Pour beaucoup, en particulier au sein d'une gauche républicaine, la démocratie est inséparable de la méritocratie. Selon celle-ci, l'État, grâce à l'Éducation nationale, doit fournir à chacun, quelle que soit sa naissance, les moyens de développer ses capacités : on parle d'« égalité des chances ». Il s'agit de compenser des inégalités socio-culturelles et économiques pour limiter la fatalité d'une reproduction sociale qui destinerait l'enfant d'ouvrier à des métiers peu qualifiés, pas valorisés, mal payés.
La métaphore de l'« ascenseur social » résume ce dont il s'agit : ceux qui sont au « bas » de l'échelle sociale – les « classes populaires » – doivent pouvoir accéder aux étages supérieurs – c'est-à-dire s'extraire de leur milieu social. Couronnée par un diplôme, la réussite scolaire, en théorie du moins, en est la condition. La méritocratie implique donc la « mobilité sociale », forcément ascendante.
Or, elle récompense et encourage un certain type de « mérite » : « C'est le raisonnement théorique ou abstrait, par opposition à la connaissance empirique ou à l'intelligence pratique, qui détermine de plus en plus les chances », analyse, dans un essai paru en 2020, le journaliste et économiste britannique David Goodhart (1: La tête, la main et le cœur : la lutte pour la dignité et le statut social au XXIe siècle, Les Arènes, 2020.1). Est donc méritoire le parcours scolaire conduisant à des postes de cadre, d'ingénieur, d'enseignement – disons d'« expert » et de « sachant ».

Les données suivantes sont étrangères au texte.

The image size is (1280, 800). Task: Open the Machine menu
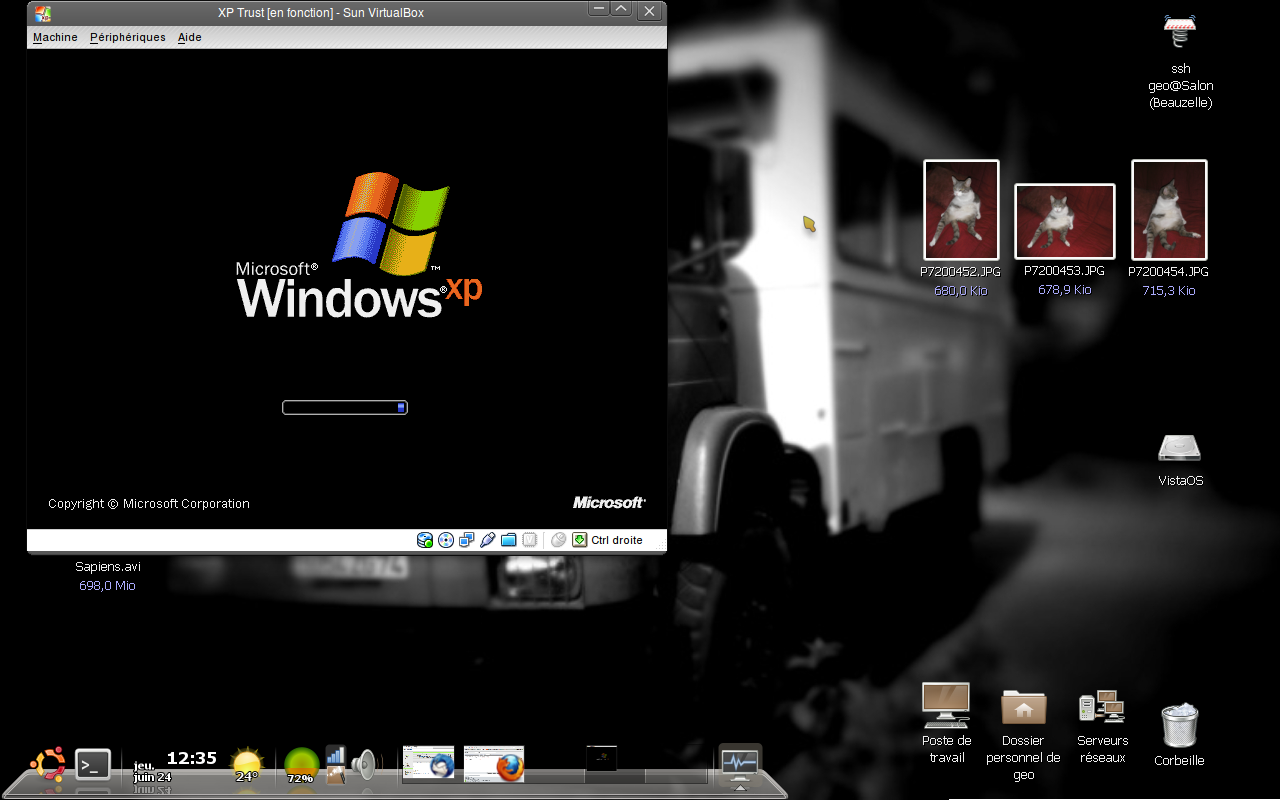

Difficile de voir le rapport avec la démocratie, « gouvernement du peuple, par et pour le peuple » ou espace de débat entre opinions contradictoires sur l'organisation collective d'une société. La méritocratie évoque plutôt l'idéal de « gouvernement des savants » contre lequel l'anarchiste Mikhaïl Bakounine mettait en garde. Elle évoque l'idéal libéral (2: Lire à ce propos : La révolte des élites, Christopher Lasch, 1995, Flammarion, 2007, pp. 173-179 ; Gouvernance : le management totalitaire ou La Médiocratie, d'Alain Deneault.2), qui considère que la décision – politique, notamment – doit revenir à qui maîtrise des données « objectives » et possède l'expertise technique. La « gouvernance », confiée à des « bons élèves » passés par les « grandes écoles », laisse penser que le mérite a quelque chose de l'alibi moral des détenteurs du pouvoir.